A cell fate mapping simulation laboratory to increase undergraduate students' understanding of early developmental processes in frog, zebrafish, and tunicate embryos.

Abstract

Fate mapping is an essential technique in developmental biology that allows researchers to track the future identity or "fate" of embryonic cells in an organism. However, the experimental procedure for constructing fate maps is tedious, time-consuming, and technically challenging, making it difficult to incorporate as an undergraduate lab experience. Here, we describe a hands-on undergraduate laboratory activity that allows students to generate and examine model organisms' fate maps, employing a free, user-friendly web-based app, FatemapApp (http://fatemapapp.com/). Students used the app to construct the fate maps for the 32-cell stage Xenopus laevis frog embryo, the gastrula stage Danio rerio zebrafish embryo, and the 76-cell stage Holocynthia roretzi tunicate embryo. Individual analysis of the maps allows students to identify the potential of cells to contribute to one or multiple tissues and their probability of moving and mixing with the neighboring cells. Subsequently, cross-species comparative analysis allows students to infer tissue organization across chordate and vertebrate embryos that may be evolutionarily conserved. Surveys showed that the students found this activity engaging and valuable, reporting a deeper understanding of the rationale, methodology, and outcomes underlying the construction of fate maps. Furthermore, students reported increased comprehension of embryonic development and its processes.

_____

TASKS TO COMPLETE:
• A. Say whether each statement agrees with the fate mapping abstract, answering yes or no and quoting the deciding words: (i) FatemapApp is free to use. (ii) Students built a fate map for a 32-cell stage zebrafish embryo. (iii) Surveys showed that students found the activity engaging.
• B. Reproduce the fate mapping abstract between "A cell fate" and "and tunicate embryos.", inclusive, changing "tunicate" to "sea squirt" throughout.

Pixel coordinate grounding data
_____

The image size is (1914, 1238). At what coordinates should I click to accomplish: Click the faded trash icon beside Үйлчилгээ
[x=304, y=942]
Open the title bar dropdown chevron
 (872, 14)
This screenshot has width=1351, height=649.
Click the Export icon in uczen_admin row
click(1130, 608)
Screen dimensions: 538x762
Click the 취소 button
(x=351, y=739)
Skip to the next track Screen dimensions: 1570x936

_____

ANSWERS TO EACH TASK:
• A.
(i) Yes: "employing a free, user-friendly web-based app, FatemapApp"
(ii) No: "the 32-cell stage Xenopus laevis frog embryo, the gastrula stage Danio rerio zebrafish embryo"
(iii) Yes: "Surveys showed that the students found this activity engaging and valuable"

• B.
A cell fate mapping simulation laboratory to increase undergraduate students' understanding of early developmental processes in frog, zebrafish, and sea squirt embryos.